Не удивляйся. Я не был здесь девять лет. Помнишь, как в 1922 году наш эшелон прибыл из Харькова на Курский вокзал? Мы шли из теплушек в обязательные бани. Казалось, после фронта Москва спятила с ума. На Кузнецком — в витринах пирожные, хари в котиковых шапках. По вокзалам — тиф, бредовые ночлежки. Мы с тобой ночевали тогда в Спасских казармах. Ложились в шинелях, в шапках, сверху накрывались матрацами. В окнах была фанера. Политруки читали при свечках.
…Извозчик! Извозчик! Что они у вас, умерли, что ли? Какое такси? Ну, друг, машина не для нас. Я лучше извозчиком. Дешевле? — тебе виднее. Товарищ шофер, везите нас в центр.
Товарищ шофер, немного медленнее. Этот дом похож на корабль. А за ним что? По-прежнему Ермаковка. Клоповник за гривенник. Ты смеешься? Ну почем я знаю, что здесь трест. Это новый трамвай? Целый поезд. Висят, однако, по-прежнему. А это что за вышки? На Мясницкой нефть нашли? Ах да, метрополитен. В 1922 году о нем и не заикались. Булыжника и того не имели.
Стеклянное здание — это Госторг. Позволь, а что здесь было раньше? Пустырь или церковь? Не помнишь? Я тоже.
— Тише, товарищ шофер. Бензин дешевле овса. Помнишь, здесь висели подряд плакаты Помгола, Крестьянин в белой рубахе поднял руки. У ног бьется на ветру единственный колос. Тогда мы с тобой участвовали в изъятии церковных ценностей.

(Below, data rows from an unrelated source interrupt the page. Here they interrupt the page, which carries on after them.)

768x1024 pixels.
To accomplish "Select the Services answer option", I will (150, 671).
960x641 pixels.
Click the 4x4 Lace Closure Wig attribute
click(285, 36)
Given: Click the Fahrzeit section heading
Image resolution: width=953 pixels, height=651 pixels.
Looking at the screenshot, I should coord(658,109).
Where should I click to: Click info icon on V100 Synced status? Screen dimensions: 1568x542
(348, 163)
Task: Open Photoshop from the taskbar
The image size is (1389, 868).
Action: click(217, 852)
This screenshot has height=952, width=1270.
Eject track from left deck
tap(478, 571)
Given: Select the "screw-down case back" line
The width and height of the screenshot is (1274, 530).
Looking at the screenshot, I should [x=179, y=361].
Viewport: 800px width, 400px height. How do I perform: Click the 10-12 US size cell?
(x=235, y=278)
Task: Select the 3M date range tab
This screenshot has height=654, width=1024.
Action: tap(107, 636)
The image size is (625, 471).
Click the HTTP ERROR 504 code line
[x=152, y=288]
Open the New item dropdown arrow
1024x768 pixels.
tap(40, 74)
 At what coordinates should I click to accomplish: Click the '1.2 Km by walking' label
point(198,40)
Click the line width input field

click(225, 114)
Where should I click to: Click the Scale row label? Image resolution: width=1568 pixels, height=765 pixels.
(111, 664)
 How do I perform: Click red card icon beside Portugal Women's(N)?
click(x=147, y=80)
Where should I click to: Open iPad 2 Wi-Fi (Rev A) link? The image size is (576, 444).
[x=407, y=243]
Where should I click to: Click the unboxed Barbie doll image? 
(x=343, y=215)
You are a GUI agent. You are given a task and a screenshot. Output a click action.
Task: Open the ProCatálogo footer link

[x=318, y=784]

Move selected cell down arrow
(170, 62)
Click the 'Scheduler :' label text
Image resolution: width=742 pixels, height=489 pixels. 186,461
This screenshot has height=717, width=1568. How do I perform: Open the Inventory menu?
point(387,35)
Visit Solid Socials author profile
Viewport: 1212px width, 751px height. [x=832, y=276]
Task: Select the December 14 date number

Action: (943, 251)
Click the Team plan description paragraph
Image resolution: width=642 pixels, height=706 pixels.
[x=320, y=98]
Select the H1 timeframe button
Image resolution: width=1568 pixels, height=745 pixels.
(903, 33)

Замоскворечье. Истерички обоего пола на паперти. Проповедники из охотских лабазов. Тогда тебе щеку стеклом рассекли.
Ты улыбаешься… Ты говоришь, ничего особенного, растем понемногу. Но взгляни наверх. Мне кажется, выросли даже старые дома. Здесь определенно было два этажа. Неужели асфальт до самой Лубянки? Куда же делись фонтан и ворота? Автобус впереди нас, конечно, амовский. А помнишь, в 1923 году Московский Совет купил три английских «Лейланда»? Ведь первые дни они полупустыми ходили.
Уже Свердловская. Не спешите, товарищ шофер. Почему так светло? Ну, Петровка все та же. Помнишь, ЦИТ был какой-то облезлый. Позволь, разве это Рахмановский? Я сюда полгода ходил, ждал вызова на работу. Придешь с утра — у окошка хвостище до двери. В кармане 200 тысяч, а на порцию жареной колбасы не хватает. Дико вспомнить. Такой заводище, как «Динамо», был загружен на 75 процентов своей мощности.
Товарищ шофер, сверните на Садовое кольцо.
Здесь скверы. Почему же так тихо на площади? Где Сухаревка — пестрое знамя спекуляции, отдушина торговой предприимчивости? Где полотняные палатки, обрывки бумаги, рев и свистки, жаровни на тротуарах, шепоток: «Даю — беру червонцы»? Ты говоришь, будет стадион… Наконец-то! Ты забыл, как мы оба болели НЭПониманием. Рынки… Они пакостили город. Они вываливали свои животы на площади, загромождали и отравляли Москву. «Нэпман» — словечко-то и десятка лет не выжило.